Every Wednesday I participate in “Yarn Along”, a link-up run by Ginny over at Small Things where we share what we are knitting and reading this week. Head over to the Small Things blog to see what other bloggers are sharing!
I have knit up all of my skeins of natural shades of Shetland wool (from Jamieson & Smith) into Vivid blanket squares. I had enough yarn for 20 solid-coloured squares, with a few partial balls left over. There are 9 shades in total, and the number of squares I was able to get per shade varies because these are leftovers from another project. Unfortunately I think I need at least 30 squares to make a decent-sized blanket, which means buying more yarn! Not that I am against buying more yarn, as a rule. I’d like to get more of the darker colours to balance it out, and I especially love the Moorit (brown) shade. Sadly, I am not buying yarn at the moment since I am in the post-grad school job-hunting phase and thus unemployed. So, this project is going to have to get tucked away until I can buy yarn again. But only once I block all 20 squares, a task that may last longer than my buying freeze 😉
I just started reading Notes From a Blue Bike by Tsh Oxenreider after listening to a few episodes of her podcast, The Simple Show. Tsh writes a narrative of her own journey to simple/slow/intentional living, and then examines the choices she and her family made through several lenses: Food, Work, Education (for her children, mostly), Travel and Entertainment. Tsh lived in Turkey as an expat with her young family, and I spent most of my teen years as an expat (with my family) in Switzerland, so much of what she writes about wanting to recapture features of her expat life in the US really resonated with me.

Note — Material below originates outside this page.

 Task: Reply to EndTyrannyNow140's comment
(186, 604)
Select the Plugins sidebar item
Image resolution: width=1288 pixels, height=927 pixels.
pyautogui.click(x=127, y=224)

There are other aspects that don’t resonate with me as much, since Tsh is a mother of three young children and a Christian, and I live alone, have no children and am spiritually agnostic. Still, Tsh is an excellent writer and I’m finding far more value in this book than in the general step-by-step “simplify your life” guides that have nothing new to say. If you are interested in slow living, I would say this is a definite must-read, as it promotes reflection and deep thinking in a gentle, subtle way.